The Spiny Mouse Has Been Hiding Its Armored Tail All This Time
At first it looks like a slightly more hairy rodent. But the spiny mouse’s body is full of secrets. Found in rock outcrops throughout Africa and Europe, its back is full of porcupine-like quills made of stiffened fur. It has soft, easily torn skin and a remarkable ability to regenerate, like a species of desert gecko. Now, researchers have revealed another surprise in the journal iScience on Wednesday: Their tails are lined with osteoderms, or bony plates, making them only the second group of living mammals known to be equipped with underskin armor like an armadillo.
“Although spiny mice are widely known and commonly used in all sorts of lab experiments, nobody had ever noticed they had these,” said Edward Stanley, a biologist at the Florida Museum of Natural History and an author on the study.
The discovery came when he was CT scanning specimens for the openVertebrate Project, an effort to build a public online database of 20,000 vertebrate specimens from museum collections across the United States. X-rays of the mouse’s tail gave him pause: They reminded him of the lizards he had worked on for his Ph.D. But the only living mammals with known osteoderms were armadillos.
“I know enough about osteoderms that it’s a fairly unknown thing for rodents to have them,” Dr. Stanley said.
The discovery was serendipitous, said Malcolm Maden, a biologist with the University of Florida and an author on the study. Dr. Maden already had a longstanding research project built around spiny mice, centered around their remarkable ability to regenerate skin, muscle, nerves and parts of their spinal cord. The researchers joined forces, studying how the osteoderms developed over a mouse’s life span and sequencing the species’ RNA in an attempt to identify the genetic switches responsible for the bone armor’s development.
Dr. Stanley also scanned specimens of the spiny mouse’s closest relatives — the link rat, brush-furred mouse and Rudd’s mouse. He found that all three also had armored tails, while more distant relatives did not. The discovery suggested that a common ancestor of all four species possessed the trait.
The purpose of the osteoderms isn’t clear. Spiny mice may use them to shield themselves from predators while burrowed in crevices, Dr. Stanley said. Another possibility: While the mice’s skin tears easily, the armor might help protect the inner tail structure, like wearing chain mail under an easily-removed glove.
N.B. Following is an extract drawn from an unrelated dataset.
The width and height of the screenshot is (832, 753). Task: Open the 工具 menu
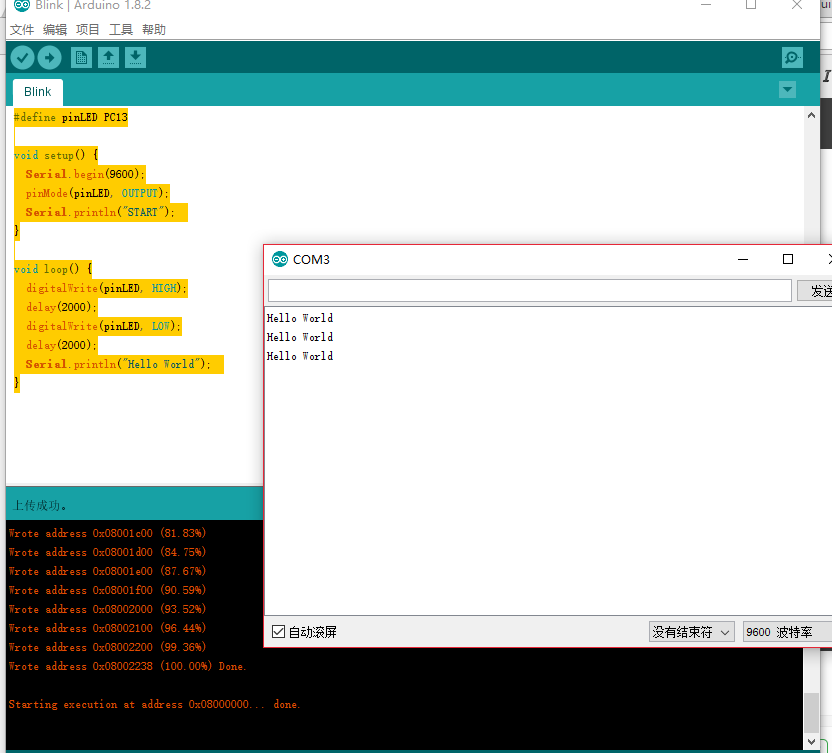point(121,29)
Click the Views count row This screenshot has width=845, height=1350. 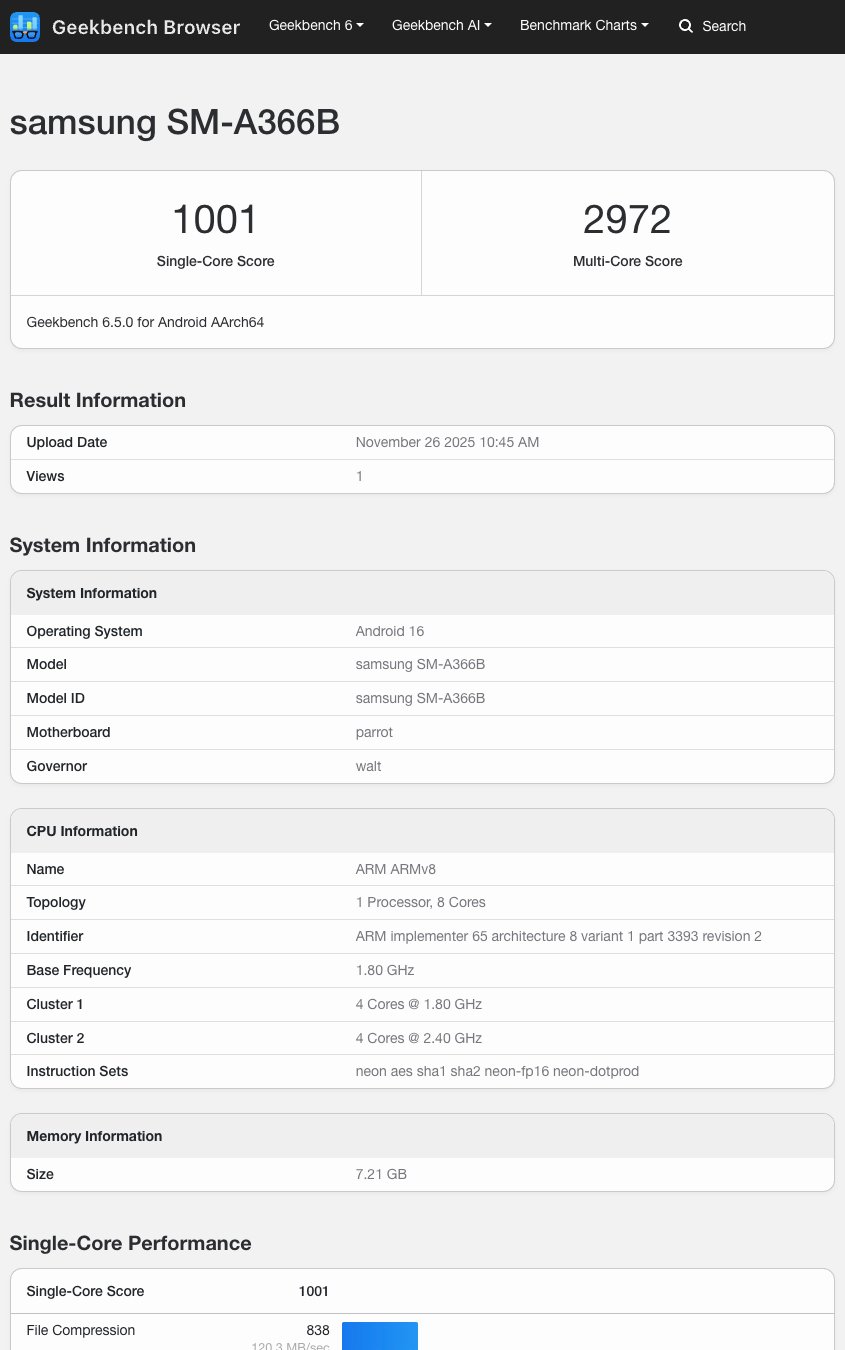click(422, 476)
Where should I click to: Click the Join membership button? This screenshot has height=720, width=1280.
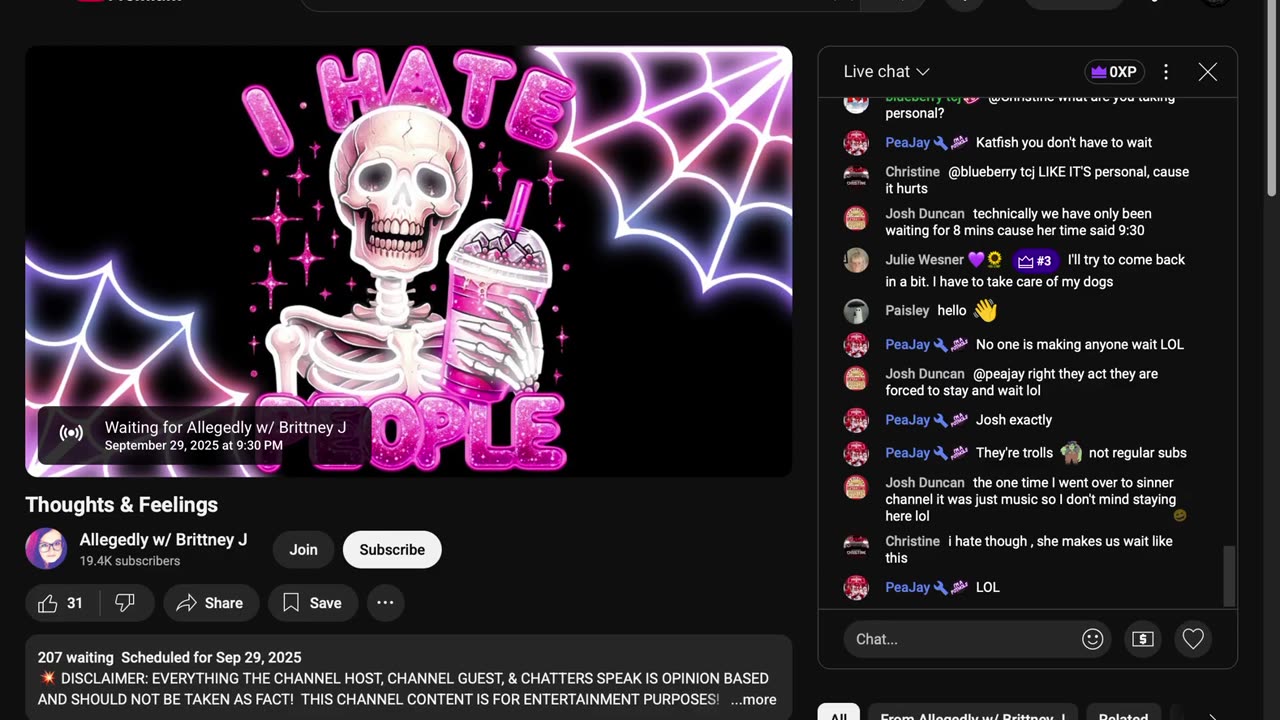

Osteoderms have re-evolved at least 19 times in different lineages of animals, Dr. Maden said. They are often found in reptiles such as lizards, crocodiles and nonbird dinosaurs. They have also been found in a few extinct mammal groups, like immense armadillo relatives called glyptodons and giant ground sloths — whose skin armor the spiny mouse’s closely resembles.
Finding osteoderms in a fast-breeding, easily maintained animal like a mouse could help unlock how and why the forces of evolution have continually produced underskin bone armor, Dr. Maden said. Now that they have narrowed down a list of genes that might be responsible for this trait, they can try to produce osteoderms in lab studies.
“I want to work out what genes are responsible for making osteoderms and then make a lab mouse with armor plating,” Dr. Maden said.
The building blocks for osteoderms might be in the heads of vertebrates, Dr. Stanley said. The vertebrate skeleton is largely formed of cartilage that grows bonier over time — but the skull bones form through hardening collagen, which the team suggests might have been repurposed from the armored heads in early lineages of fish.
“If you can grow a skull, you have the genetic architecture to grow bones in your skin,” Dr. Stanley said. The trick will be to use genomics to figure out whether the mice’s tail osteoderms form like their skulls. “That would lend credence to the idea that osteoderms went from armor, to skulls, back to armor.”
It’s also possible that osteoderms, which are generally tucked discreetly under fur and skin, may be considerably more common in mammals than generally thought: Nobody has actively gone looking for them, Dr. Stanley said. It took exploratory science like the openVertebrate Project to find them, he noted. Dr. Stanley hopes data from the project will lead to similar discoveries.
“Building that kind of accessibility to museum samples and the digital data pulled from them will have benefits for all kinds of fields,” Dr. Stanley said. “After all, we didn’t know what we were about to find.”